Extracted text:
+ + + + +
- Born: February 8, 1964 Zhengzhou, Henan
- Died: April 15, 2004 (aged 40) Zhengzhou Center Hospital [zh]
- Education: Henan Police College [zh]
- Police career
- Country: China
- Department: Dengfeng Municipal Public Security Bureau (2001-2004) Zhengzhou Municipal Public Security Bureau (1983-2001)
- Service years: 1983-2004
- Rank: Supervisor 1st Class
- Badge no.: 007041

= Ren Changxia =

Chinese policewoman (1964–2004)

Ren Changxia (任长霞 (Rén Chángxiá); February 8, 1964 – April 15, 2004) was a Chinese policewoman. She was ranked Supervisor 1st class, with the badge number 007041. She was formerly the Police chief and party secretary of the Dengfeng Municipal Public Security Bureau(the Chinese term for a Police Department). She was the first ever Female police chief of Henan Province.

== Life ==
Ren was born on February 8, 1964, in Zhengzhou. After graduating from Henan Police College in October 1983, she joined the Zhengzhou Municipal Public Security Bureau's Zhongyuan Subbureau, where she was assigned to the preliminary hearing team at first, then became the deputy manager of the preliminary hearing team, later being the manager of the legal affairs office of the subbureau. She joined the Chinese Communist Party in December 1992. In October 10, she was again promoted to the deputy manager of the Zhengzhou PSB's legal affairs office. In November 1998, she was promoted again to the chief of the Zhengzhou PSB's technical investigations division. She was then reassigned to be the police chief and party secretary of the Dengfeng Municipal Public Security Bureau in April 2001, becoming the first ever female police chief of Henan police officers. In between April 23 and May 1 of 2001, she cracked down on a local gang which engage in racketeering. She established the Dengfeng PSB's appeals and police tip team in April 25, which solved multiple cold cases. In her 3-year career in Dengfeng, she arrested a total of 3 corrupt officers and fired 15 officers who failed to adhere to disclipne guidelines.
+ + + + +
Source data:
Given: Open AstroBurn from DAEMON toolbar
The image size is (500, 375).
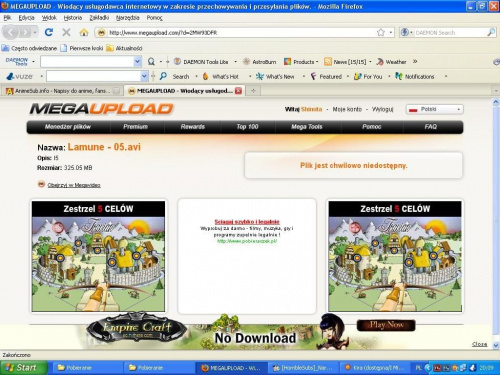Looking at the screenshot, I should tap(260, 62).
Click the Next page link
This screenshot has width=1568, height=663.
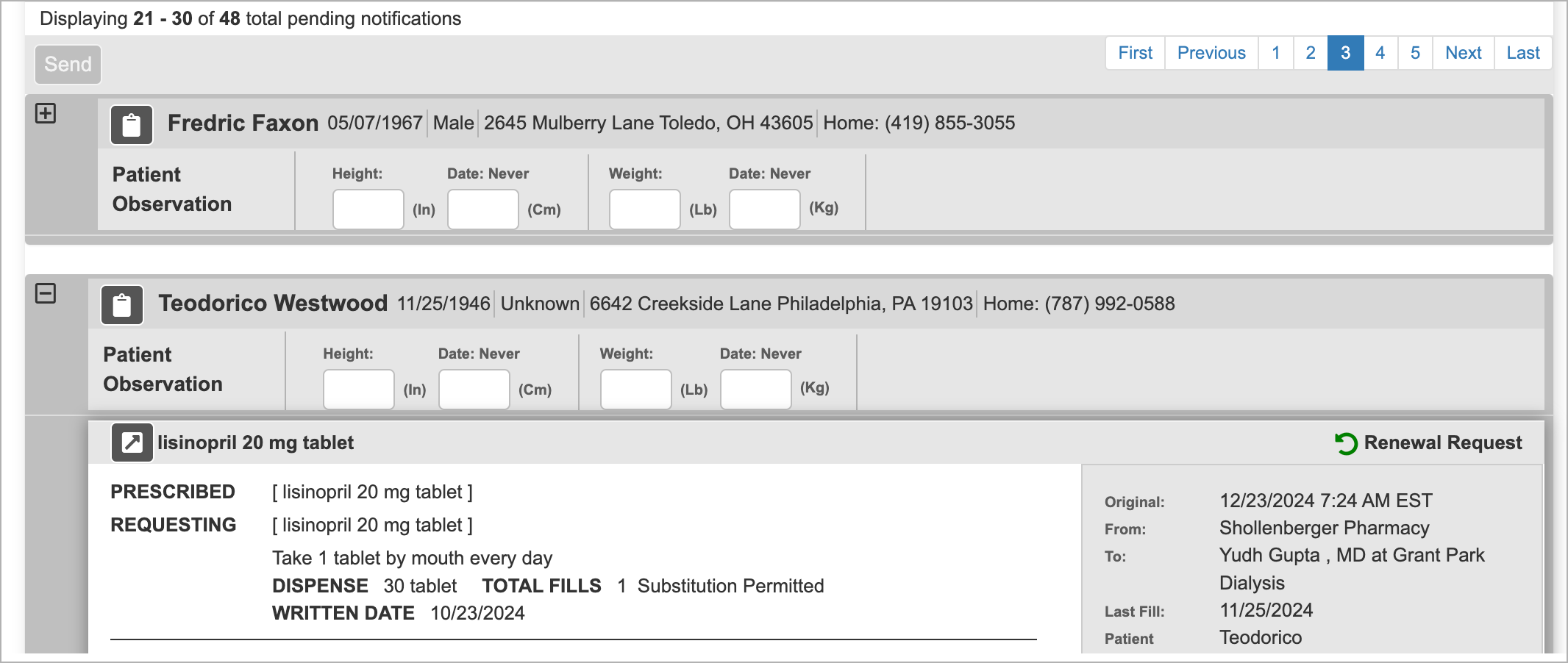[1464, 53]
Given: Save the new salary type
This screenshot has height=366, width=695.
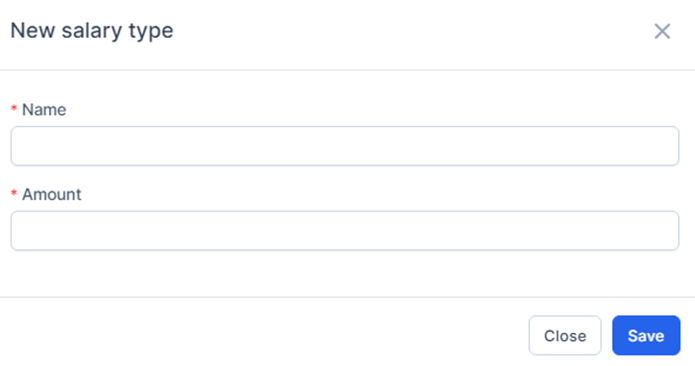Looking at the screenshot, I should (646, 335).
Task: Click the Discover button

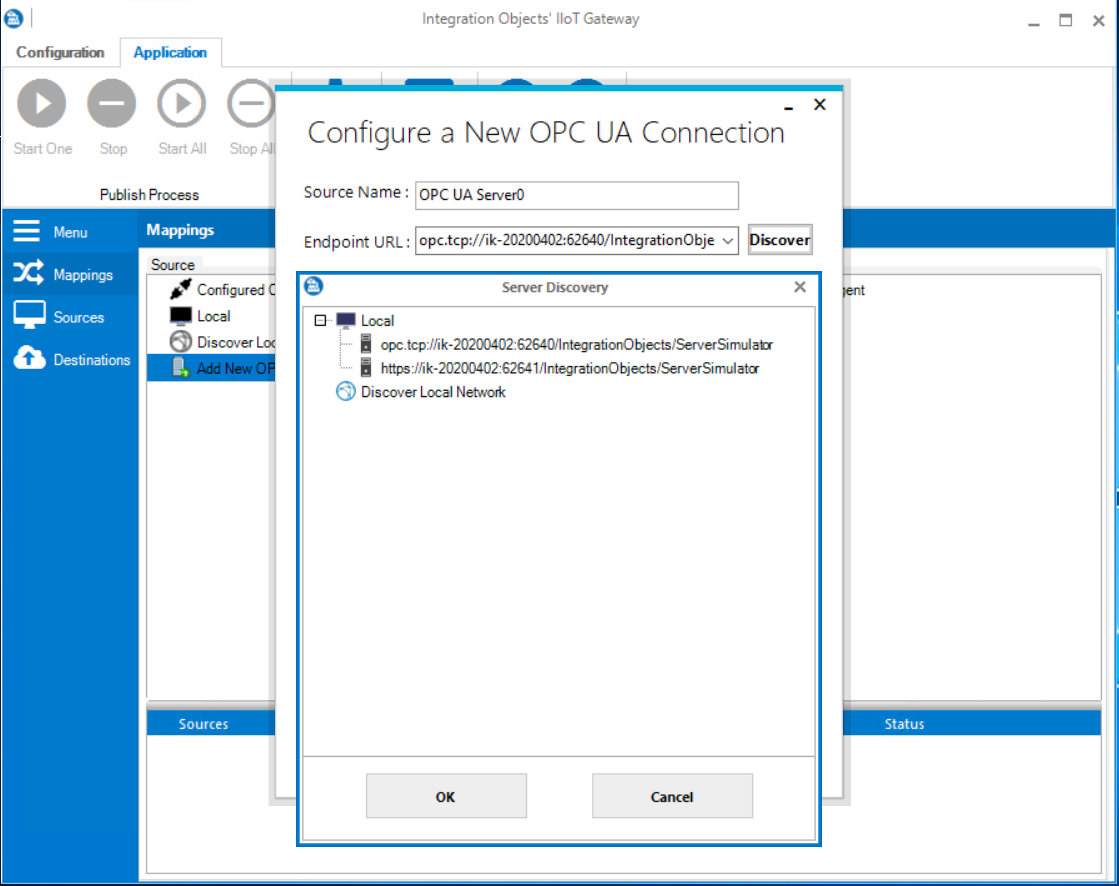Action: point(779,240)
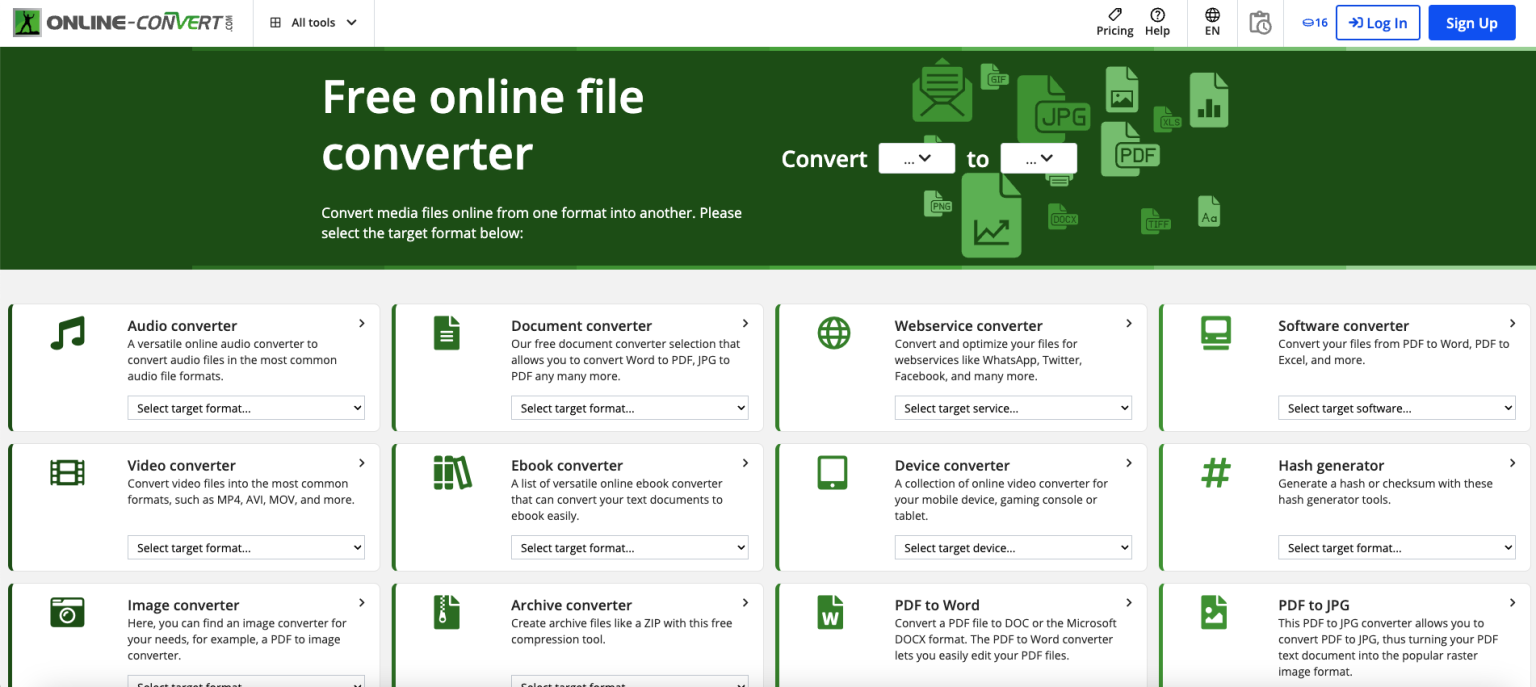Click the Audio converter music note icon
This screenshot has height=687, width=1536.
67,333
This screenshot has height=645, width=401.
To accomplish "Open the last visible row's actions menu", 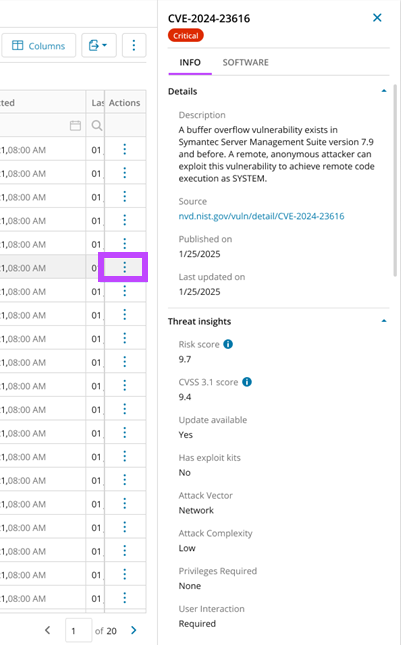I will [125, 598].
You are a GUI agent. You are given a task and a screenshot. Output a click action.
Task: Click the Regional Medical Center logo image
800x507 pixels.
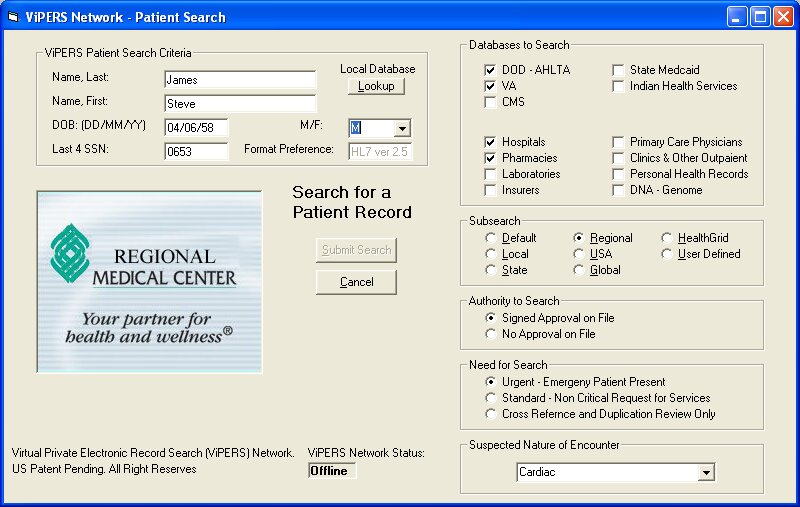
+ + + + +
List of tasks:
A. Copy the Ren Changxia article between "- Born: February" and "Chinese policewoman (1964–2004)", inclusive, changing "Badge no." to "Badge number".
B. Carry on writing the Ren Changxia article from the point where it stops.
These lines have nothing to do with the Ren Changxia article.

Set of answers:
A.
- Born: February 8, 1964 Zhengzhou, Henan
- Died: April 15, 2004 (aged 40) Zhengzhou Center Hospital [zh]
- Education: Henan Police College [zh]
- Police career
- Country: China
- Department: Dengfeng Municipal Public Security Bureau (2001-2004) Zhengzhou Municipal Public Security Bureau (1983-2001)
- Service years: 1983-2004
- Rank: Supervisor 1st Class
- Badge number: 007041

= Ren Changxia =

Chinese policewoman (1964–2004)

B.
==Death==
On April 14, 2004, Ren headed to Zhengzhou to attend a conference regarding inter-agency intel sharing. On 8:40 PM while returning to Dengfeng on Expressway S85, she was involved in a car accident and was heavily injured. She was rushed to Zhengzhou Center Hospital where she succumbed to her injuries the next day at 1:40 AM. Over 140,000 people attended her funeral on the 17th.

== Legacy ==
She was nominated and won the Touching China Annual Person of the Year Award in 2004 posthumously. In June 2004, she was awarded the honorary title of National Public Security 1st Class Heroic Model. In 2019, she was also awarded the title of Most Beautiful Striver by the General Office of the Chinese Communist Party.

== Service record ==
Over her service in the police, Ren assisted in solving over 3000 cases and arresting over 5000 criminals.

=== Awards and honorary titles ===

- National Public Security 1st Class Heroic Model (Posthumous)
- Most beautiful stirver (Posthumous)
- Touching China Annual Person of the Year Award (Posthumous)
- National May First medal
- National March 8th Red Banner Bearer
- "10 outstanding females of China"
- National outstanding youth worker
- National excellent People's Police award
- Multiple Meritorious Service Medals

== Personal life ==
Her son, Wei Chenyao was born in 1987, and later joined the police in 2009.

==In popular culture==

- In February 2005, a movie(titled Ren Changxia) starring Zhang Yu as Ren was made, which aired in July of the same year.